The inward ladder to forgive myself brings
me to the core of forgiving the unforgivable
with no name.
I’m sorry to the selfish child I am, that never
grew past this obstruction and the protecting
defenses which nourished its option to
not evolve in trying on new aspects of colors
of character.
In remorse to my heart that hung in the closet
of pronouns next to the love I had for
unpainted masks of so many nameless
identities with invisible genders.

I lay to rest the misplaced anger that I
passed around in an over opinionated blanket
of a passionate desire to insure the belief
I’m not wrong, because in essence
I’ve never felt just right.
My day’s resolution is to learn the art of
admitting when I’m wrong without
resurrecting an excuse to justify the overload
of insecurity.
My life’s publication will reflect a moment
when I emerge from this sheltered excuse to
encourage the sparks inside to flicker bright;
exposing the good I lack the ability to tell
myself I have;
to open up the chance to
to open up the chance to
see the trail of scars along my skin that
lead to every insurmountable quake I endured;
to stop the running away in
leaps and bounds, as my life passes me by;
to collect my ambivalence and not trust in
the melting of my father’s lies.
To station myself in the belief that I am
fine no matter the outcome; no matter the
sin; no matter the error.
To release the burden of self loathing to
forgive myself in order to truly appreciate
the sensations I create.
To give myself a chance to be more than this—
To move past this—
To go forward—
without a rearview mirror’s influence.

Written by Olivia Mistelle Maxell copyright 2009



Your writing is astonishing.
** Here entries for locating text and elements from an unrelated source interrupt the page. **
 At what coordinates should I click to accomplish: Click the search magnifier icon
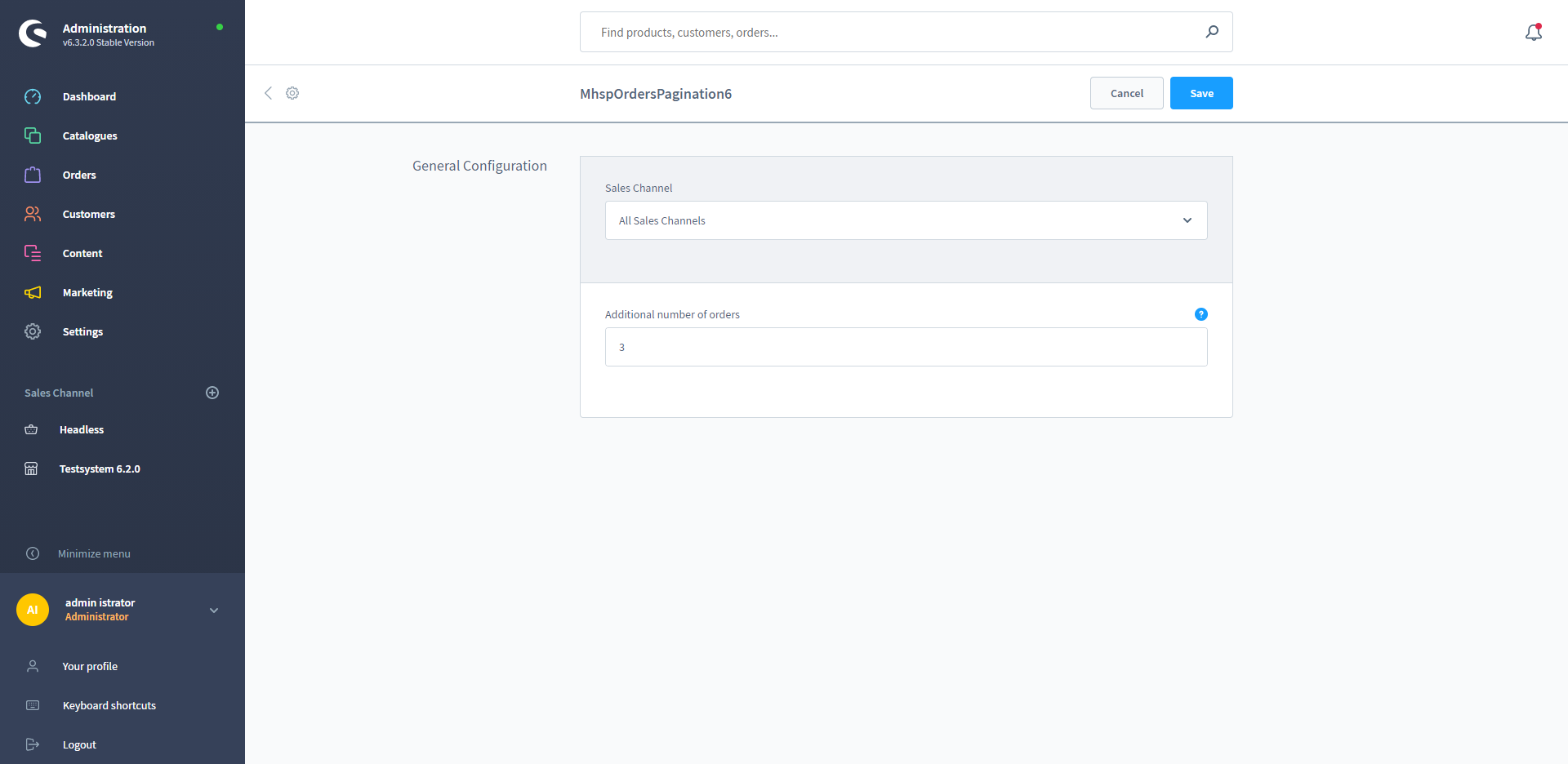1212,32
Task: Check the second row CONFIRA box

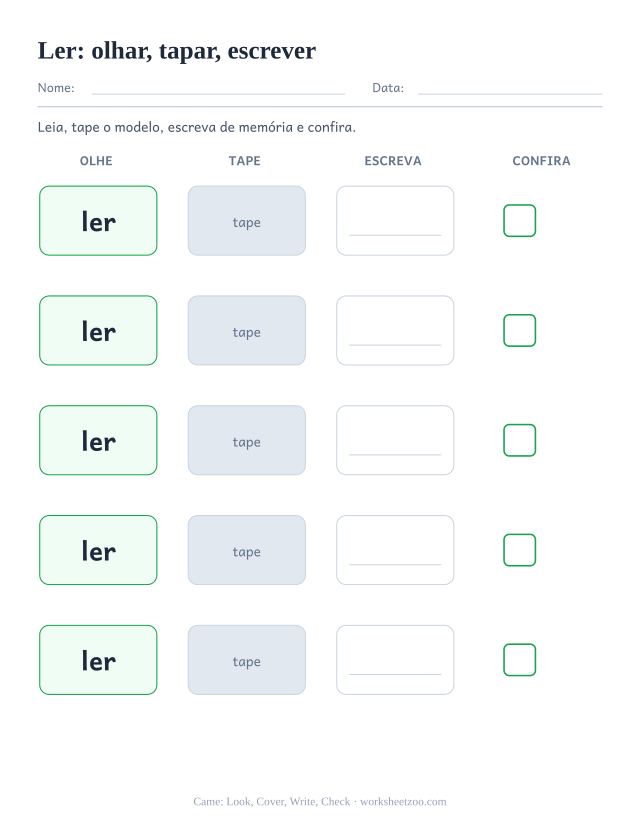Action: point(520,330)
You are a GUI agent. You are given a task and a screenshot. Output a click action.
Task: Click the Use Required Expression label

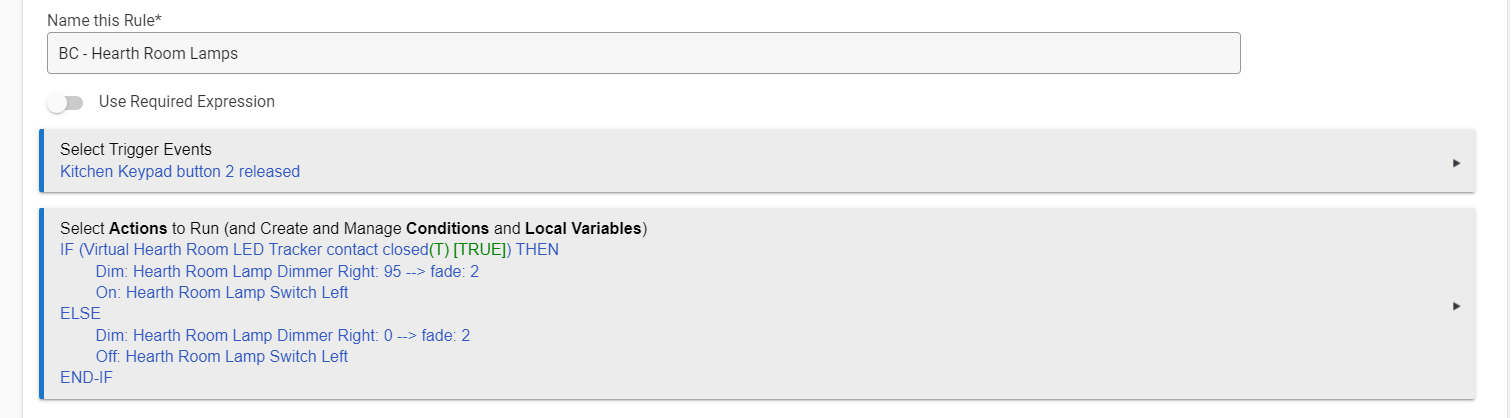tap(186, 102)
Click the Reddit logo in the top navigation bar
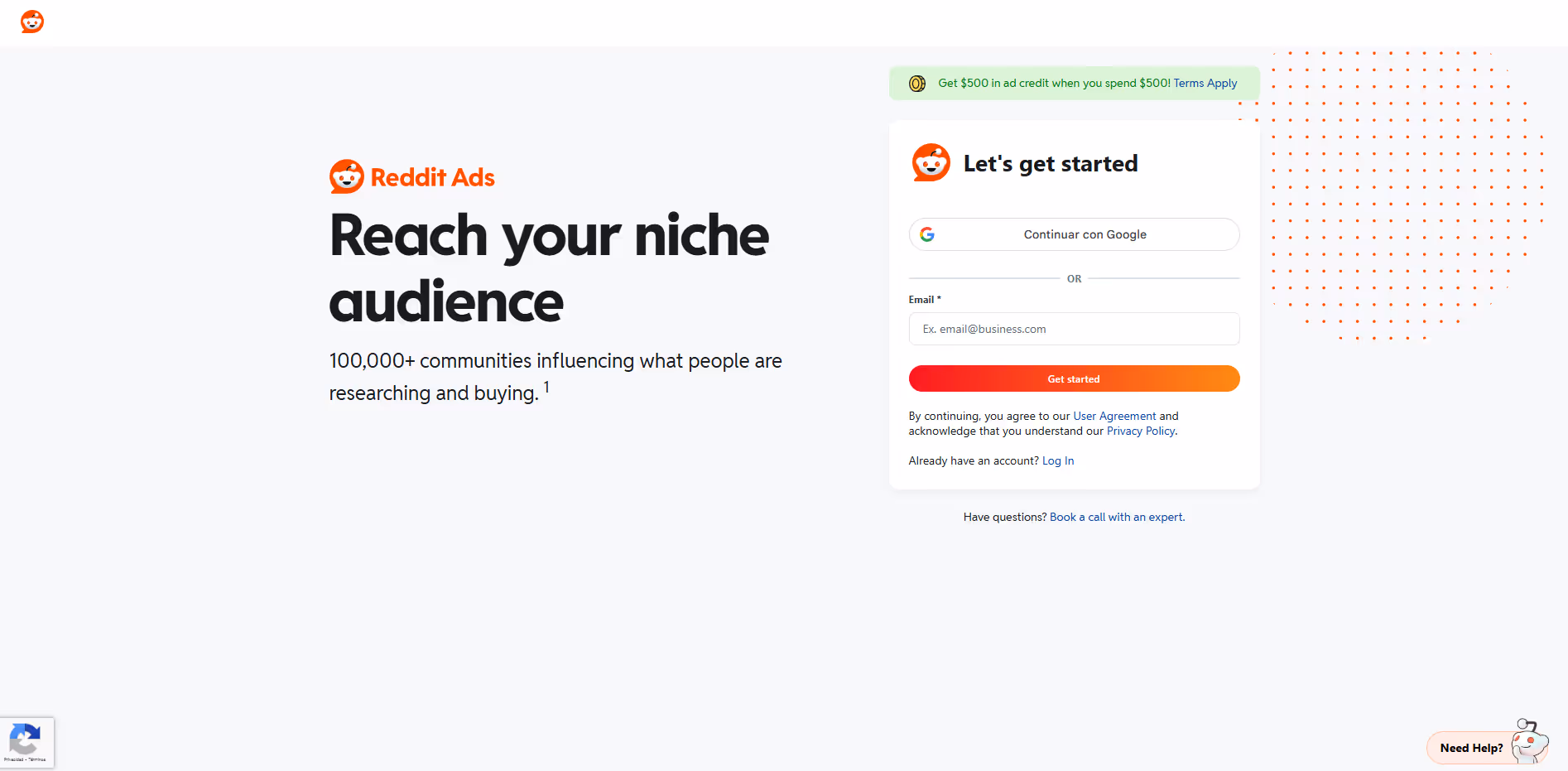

It's as if you pull your soul out and put it on a piece of lined paper that's been folded and unfolded a million times. Grr... that probably makes no sense to you (my brain works in mysterious ways). I very much enjoy reading your soul though. Thank you.
That last line really did it for me, very poignant.
That's the key isn't it? To keep going without letting the past weigh on you. You can't get very far if your neck is turned in the opposite direction.